§ Problem: The material below holds a span beginning at the line with "[Häkelanleitung für ein rundes" and ending at the line with "[Lana Grossa Gianna". Quote that span exactly, both ends included, and only that span.

Start of Block

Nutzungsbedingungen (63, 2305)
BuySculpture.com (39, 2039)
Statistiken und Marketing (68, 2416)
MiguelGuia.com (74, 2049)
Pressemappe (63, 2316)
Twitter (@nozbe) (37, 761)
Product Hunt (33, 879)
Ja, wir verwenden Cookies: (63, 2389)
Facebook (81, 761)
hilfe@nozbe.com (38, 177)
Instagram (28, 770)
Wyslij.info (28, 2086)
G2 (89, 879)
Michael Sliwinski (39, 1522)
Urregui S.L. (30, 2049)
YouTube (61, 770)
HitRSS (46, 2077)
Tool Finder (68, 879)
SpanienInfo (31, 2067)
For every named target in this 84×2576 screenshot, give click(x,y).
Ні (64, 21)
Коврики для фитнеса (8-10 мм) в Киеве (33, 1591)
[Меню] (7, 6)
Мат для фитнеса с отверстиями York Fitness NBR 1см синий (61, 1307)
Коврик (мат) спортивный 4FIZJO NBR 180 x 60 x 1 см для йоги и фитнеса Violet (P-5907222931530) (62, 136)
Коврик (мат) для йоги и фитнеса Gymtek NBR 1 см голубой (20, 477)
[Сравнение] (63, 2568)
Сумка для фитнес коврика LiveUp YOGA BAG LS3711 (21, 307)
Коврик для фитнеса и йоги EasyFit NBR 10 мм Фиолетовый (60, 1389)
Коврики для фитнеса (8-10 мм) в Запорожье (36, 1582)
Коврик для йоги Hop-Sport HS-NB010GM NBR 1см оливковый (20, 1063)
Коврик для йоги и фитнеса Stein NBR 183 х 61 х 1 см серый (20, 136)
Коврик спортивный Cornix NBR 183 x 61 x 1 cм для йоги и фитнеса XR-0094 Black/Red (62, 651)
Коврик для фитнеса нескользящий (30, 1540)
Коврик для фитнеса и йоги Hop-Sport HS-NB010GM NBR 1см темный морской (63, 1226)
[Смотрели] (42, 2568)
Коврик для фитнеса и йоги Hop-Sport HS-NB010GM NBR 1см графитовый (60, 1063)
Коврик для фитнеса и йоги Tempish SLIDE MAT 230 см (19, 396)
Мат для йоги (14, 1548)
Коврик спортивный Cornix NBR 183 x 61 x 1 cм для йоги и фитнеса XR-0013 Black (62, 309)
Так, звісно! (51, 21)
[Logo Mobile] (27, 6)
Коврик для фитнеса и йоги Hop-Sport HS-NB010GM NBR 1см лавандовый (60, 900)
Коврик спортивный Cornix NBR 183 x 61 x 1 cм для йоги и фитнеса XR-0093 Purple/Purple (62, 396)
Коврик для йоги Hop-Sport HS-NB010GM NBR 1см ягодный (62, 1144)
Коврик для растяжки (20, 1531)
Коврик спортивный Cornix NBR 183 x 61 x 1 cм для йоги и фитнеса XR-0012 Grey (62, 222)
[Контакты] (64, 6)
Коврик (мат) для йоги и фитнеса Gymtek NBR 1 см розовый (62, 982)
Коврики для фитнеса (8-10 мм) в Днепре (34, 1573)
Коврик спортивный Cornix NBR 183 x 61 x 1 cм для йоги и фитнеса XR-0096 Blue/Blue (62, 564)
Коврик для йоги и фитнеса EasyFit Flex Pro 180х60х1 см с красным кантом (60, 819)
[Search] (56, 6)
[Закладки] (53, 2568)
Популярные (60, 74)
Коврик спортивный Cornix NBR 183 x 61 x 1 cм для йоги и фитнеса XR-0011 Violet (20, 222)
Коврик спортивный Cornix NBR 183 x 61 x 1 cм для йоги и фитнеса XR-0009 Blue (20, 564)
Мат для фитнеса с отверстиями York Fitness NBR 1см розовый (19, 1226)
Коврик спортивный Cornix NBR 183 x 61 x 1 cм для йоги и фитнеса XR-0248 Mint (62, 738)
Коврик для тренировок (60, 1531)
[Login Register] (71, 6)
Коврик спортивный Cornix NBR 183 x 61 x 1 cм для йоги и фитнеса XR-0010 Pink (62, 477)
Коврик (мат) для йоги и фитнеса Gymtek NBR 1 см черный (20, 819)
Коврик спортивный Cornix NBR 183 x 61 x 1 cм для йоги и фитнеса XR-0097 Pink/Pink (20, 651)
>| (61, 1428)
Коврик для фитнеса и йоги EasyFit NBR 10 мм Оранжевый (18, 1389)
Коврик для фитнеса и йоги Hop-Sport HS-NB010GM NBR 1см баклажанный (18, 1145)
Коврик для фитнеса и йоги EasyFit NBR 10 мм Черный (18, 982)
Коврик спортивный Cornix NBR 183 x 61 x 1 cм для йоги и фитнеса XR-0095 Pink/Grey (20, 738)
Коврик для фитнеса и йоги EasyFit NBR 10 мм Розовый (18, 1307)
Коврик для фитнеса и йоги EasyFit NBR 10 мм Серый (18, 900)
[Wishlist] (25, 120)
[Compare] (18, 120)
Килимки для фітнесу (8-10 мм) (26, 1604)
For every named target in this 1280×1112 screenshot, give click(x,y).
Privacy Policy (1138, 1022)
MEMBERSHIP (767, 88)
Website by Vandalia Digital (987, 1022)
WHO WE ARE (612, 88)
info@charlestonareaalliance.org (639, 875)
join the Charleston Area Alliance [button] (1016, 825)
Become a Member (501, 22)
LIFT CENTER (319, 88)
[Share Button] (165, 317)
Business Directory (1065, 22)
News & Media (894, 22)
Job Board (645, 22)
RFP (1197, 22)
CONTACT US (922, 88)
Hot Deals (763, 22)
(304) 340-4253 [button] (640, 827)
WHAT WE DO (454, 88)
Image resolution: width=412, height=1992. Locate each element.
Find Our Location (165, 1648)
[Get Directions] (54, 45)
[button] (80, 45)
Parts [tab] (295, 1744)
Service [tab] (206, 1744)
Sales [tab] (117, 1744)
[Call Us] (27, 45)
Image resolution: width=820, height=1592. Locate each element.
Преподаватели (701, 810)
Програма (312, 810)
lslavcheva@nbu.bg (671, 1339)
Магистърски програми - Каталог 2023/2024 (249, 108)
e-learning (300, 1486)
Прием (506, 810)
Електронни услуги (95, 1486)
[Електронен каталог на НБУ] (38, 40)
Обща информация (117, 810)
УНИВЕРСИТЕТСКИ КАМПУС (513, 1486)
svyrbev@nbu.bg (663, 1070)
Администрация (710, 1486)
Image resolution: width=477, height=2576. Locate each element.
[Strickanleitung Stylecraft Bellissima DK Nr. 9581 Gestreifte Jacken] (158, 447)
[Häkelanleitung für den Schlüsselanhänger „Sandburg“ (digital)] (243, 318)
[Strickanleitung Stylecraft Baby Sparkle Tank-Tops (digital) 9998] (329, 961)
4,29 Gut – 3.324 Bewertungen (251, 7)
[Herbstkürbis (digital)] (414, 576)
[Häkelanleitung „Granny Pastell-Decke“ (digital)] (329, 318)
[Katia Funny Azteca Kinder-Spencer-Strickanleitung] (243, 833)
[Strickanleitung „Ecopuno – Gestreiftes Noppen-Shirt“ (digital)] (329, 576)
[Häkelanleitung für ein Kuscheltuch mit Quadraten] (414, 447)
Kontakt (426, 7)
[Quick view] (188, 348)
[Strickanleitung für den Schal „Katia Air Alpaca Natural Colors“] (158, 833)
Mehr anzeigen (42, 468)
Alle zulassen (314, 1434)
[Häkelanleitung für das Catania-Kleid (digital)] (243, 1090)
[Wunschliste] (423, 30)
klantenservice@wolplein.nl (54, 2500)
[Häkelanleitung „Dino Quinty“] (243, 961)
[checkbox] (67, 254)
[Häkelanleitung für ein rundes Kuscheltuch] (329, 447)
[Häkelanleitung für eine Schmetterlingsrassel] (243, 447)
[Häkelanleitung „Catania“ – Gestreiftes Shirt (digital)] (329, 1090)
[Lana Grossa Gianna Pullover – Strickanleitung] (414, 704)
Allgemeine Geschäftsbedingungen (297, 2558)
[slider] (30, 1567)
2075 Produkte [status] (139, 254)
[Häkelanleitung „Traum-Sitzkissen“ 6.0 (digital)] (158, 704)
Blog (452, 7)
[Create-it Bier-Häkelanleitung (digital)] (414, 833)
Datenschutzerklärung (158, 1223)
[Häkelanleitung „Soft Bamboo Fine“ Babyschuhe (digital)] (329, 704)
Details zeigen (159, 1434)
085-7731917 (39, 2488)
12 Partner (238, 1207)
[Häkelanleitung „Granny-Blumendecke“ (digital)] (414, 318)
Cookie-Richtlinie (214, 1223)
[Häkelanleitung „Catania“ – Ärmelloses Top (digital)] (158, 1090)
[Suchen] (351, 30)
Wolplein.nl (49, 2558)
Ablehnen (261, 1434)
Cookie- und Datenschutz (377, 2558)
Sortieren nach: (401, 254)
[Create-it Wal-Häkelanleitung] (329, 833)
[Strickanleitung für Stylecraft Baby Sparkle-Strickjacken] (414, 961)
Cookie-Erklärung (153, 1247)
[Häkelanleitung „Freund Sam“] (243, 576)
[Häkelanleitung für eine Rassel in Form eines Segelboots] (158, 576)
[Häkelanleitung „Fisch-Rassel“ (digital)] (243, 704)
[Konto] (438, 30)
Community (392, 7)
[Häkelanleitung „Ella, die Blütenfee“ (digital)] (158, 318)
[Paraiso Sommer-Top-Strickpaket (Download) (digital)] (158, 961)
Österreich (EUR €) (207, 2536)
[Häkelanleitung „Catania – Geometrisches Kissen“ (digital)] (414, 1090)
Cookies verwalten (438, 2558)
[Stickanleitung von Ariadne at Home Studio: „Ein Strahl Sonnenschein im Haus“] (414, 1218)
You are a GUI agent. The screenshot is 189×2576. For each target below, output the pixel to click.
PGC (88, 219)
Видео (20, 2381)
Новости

End of Block

§ Worked solution:
[Häkelanleitung für ein rundes Kuscheltuch] (329, 447)
[Häkelanleitung für eine Schmetterlingsrassel] (243, 447)
[Häkelanleitung „Catania“ – Gestreiftes Shirt (digital)] (329, 1090)
[Lana Grossa Gianna Pullover – Strickanleitung] (414, 704)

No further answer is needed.